On Monday, the Department of Justice announced the launch of “Joint Task Force October 7 (JTF 10-7)”. In an accompanying press release, the DoJ said it would bring to justice Hamas leaders who murdered and kidnapped innocent civilians in the deadly attack on Israel of 7 October 2023. Few would quarrel with this ambition. In the same breath, however, the press release claimed that the task force would also “investigate acts of terrorism and civil rights violations by individuals and entities providing support and financing to Hamas, related Iran proxies, and their affiliates, as well as acts of antisemitism by these groups”.
In plain English, this means the student protesters. It could also include universities and colleges that have entered the government’s crosshairs.
The legal risks are real. They are perilous, and they are alarming. Where a designated Foreign Terrorist Organization (FTO) – such as Hamas, the Popular Front for the Liberation of Palestine, or related organizations such as the Samidoun Palestinian Prisoner Solidarity Network – is concerned, the line separating political advocacy from material support to terrorism can be razor thin, and any doubt tends to be resolved against those engaged in the political advocacy.
FTOs are foreign organizations that the Bureau of Counterterrorism in the US state department designates as terrorist entities under section 219 of the Immigration and Nationality Act. Once such a designation is made, it becomes unlawful for a US person to knowingly provide that group with “material support or resources”. That phrase is defined broadly in the statute as “any property, tangible or intangible, or service”, which can include “expert advice or assistance”. An aggressive interpretation of “service” and “assistance” may easily break down what were seemingly secure boundaries of free speech.
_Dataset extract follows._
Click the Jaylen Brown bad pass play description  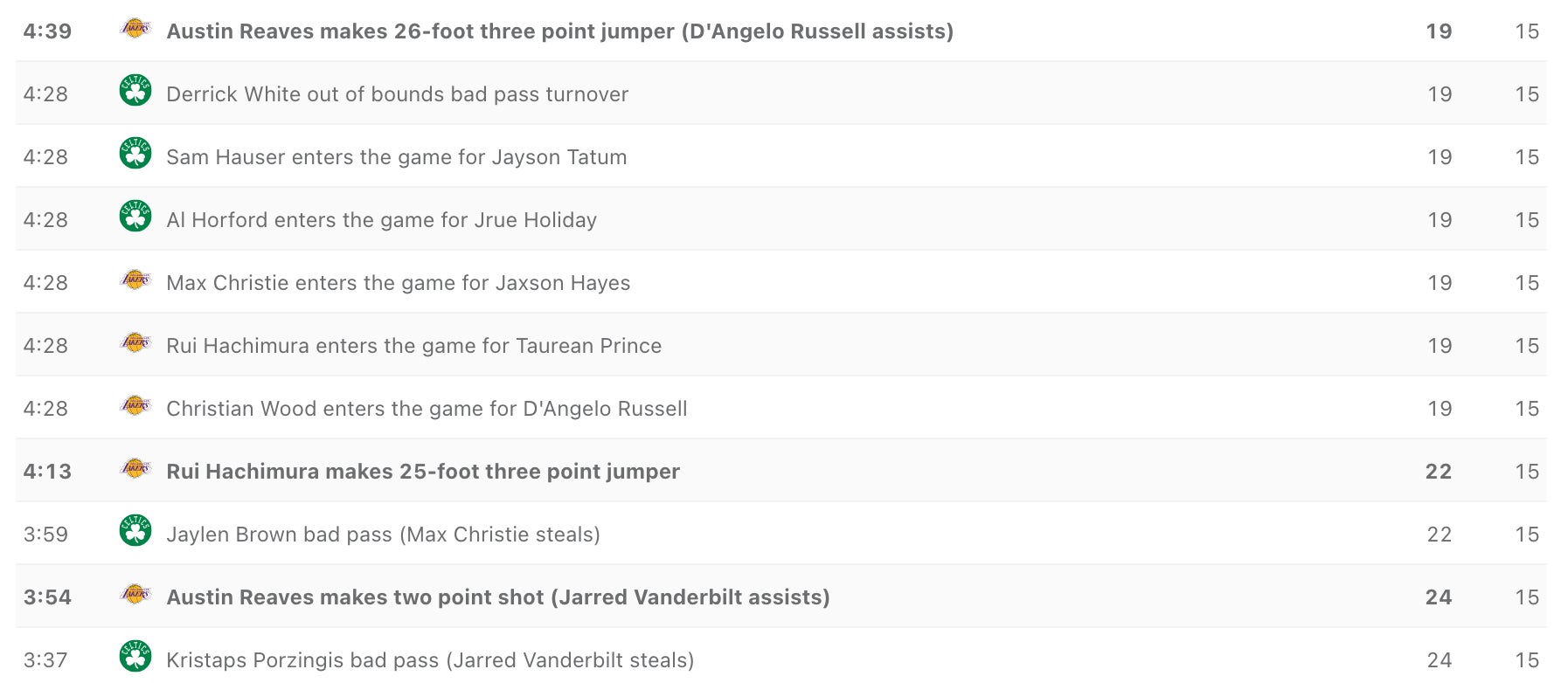click(383, 535)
What most people might assume is first amendment-protected speech and advocacy can be misconstrued by the government as assistance or propaganda provided under the direction of an FTO, and thus criminally prosecuted under the material-support-to-terrorism statutes.
This is not just a theoretical possibility. Protected speech is often used to show predisposition, motive or intent in material support prosecutions. Such prosecutions have led to serious federal anti-terrorism convictions that result in lengthy sentences. Typically, sentencing guidelines call for 20 years to life in prison. Actual sentences in double-digit years are not uncommon. Even though this questionable legal strategy has been used before, its use against student protesters would be unprecedented and alarming.
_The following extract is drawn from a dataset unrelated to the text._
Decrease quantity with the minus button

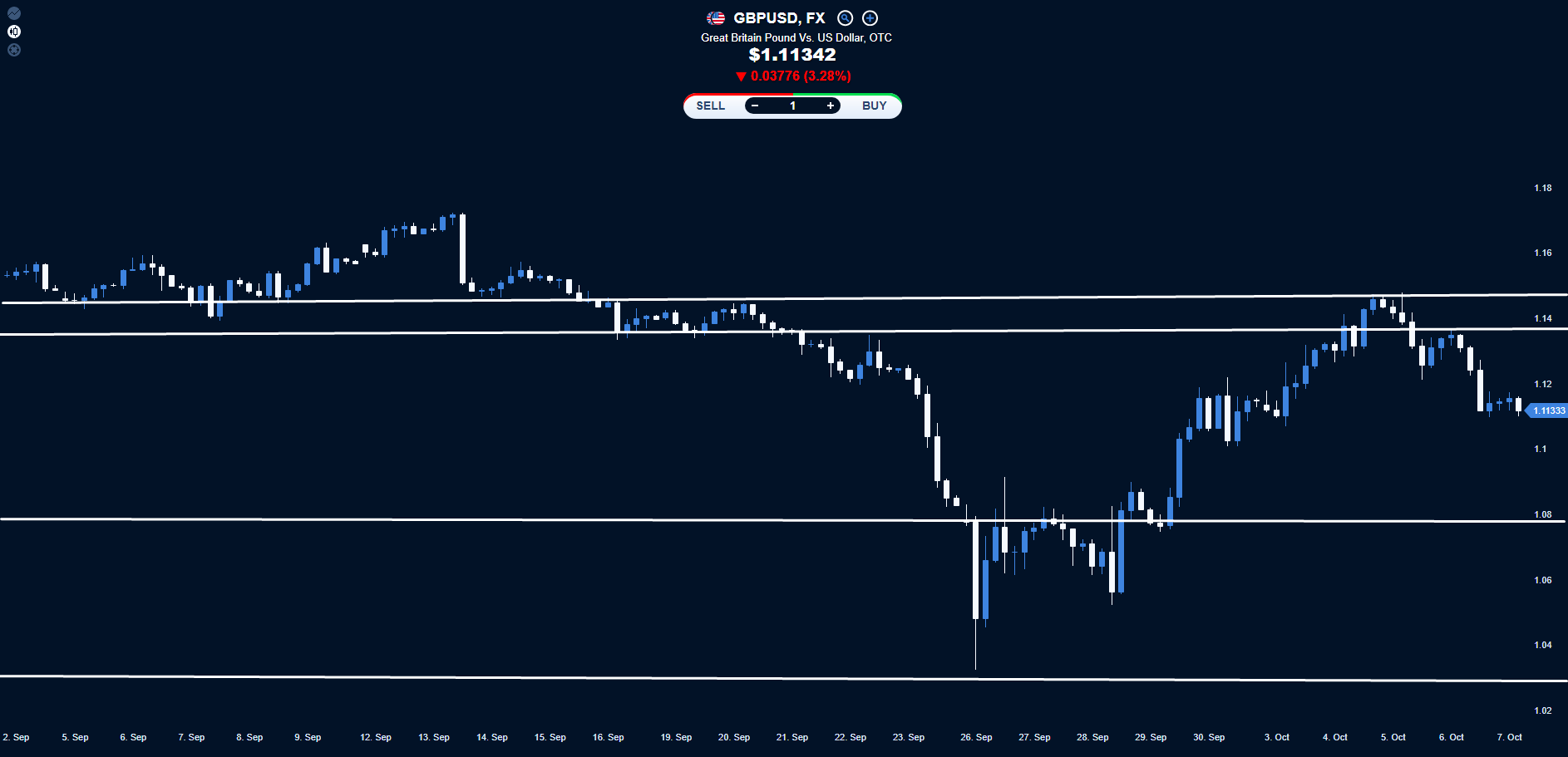tap(755, 106)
Legal jeopardy for political advocacy has long existed in this country despite its storied embrace of the first amendment. But the justice department’s new task force and threatened antiterrorist prosecutions reach deeper into policing political dissent than anything seen since the McCarthy era. The consequences could be far more draconian than the usual campus risk of a misdemeanor civil-disobedience arrest or student discipline. The threat to the values of free speech and open debate on college campuses could hardly be more consequential.
Already, a number of well-funded US lawyers who aggressively support Israel’s war in Gaza have identified ways to prosecute civil claims against student protesters. On behalf of 7 October 2023 victims, these lawyers have filed federal lawsuits in Virginia, Florida, and Illinois that use the material-support statutes to seek damages against several loosely affiliated student-activist organizations that oppose the war. Like the government’s use of these criminal statutes, the civil cases allege that the US student groups have been acting under the direction of Hamas or its affiliates since 7 October 2023, essentially to disseminate Hamas propaganda.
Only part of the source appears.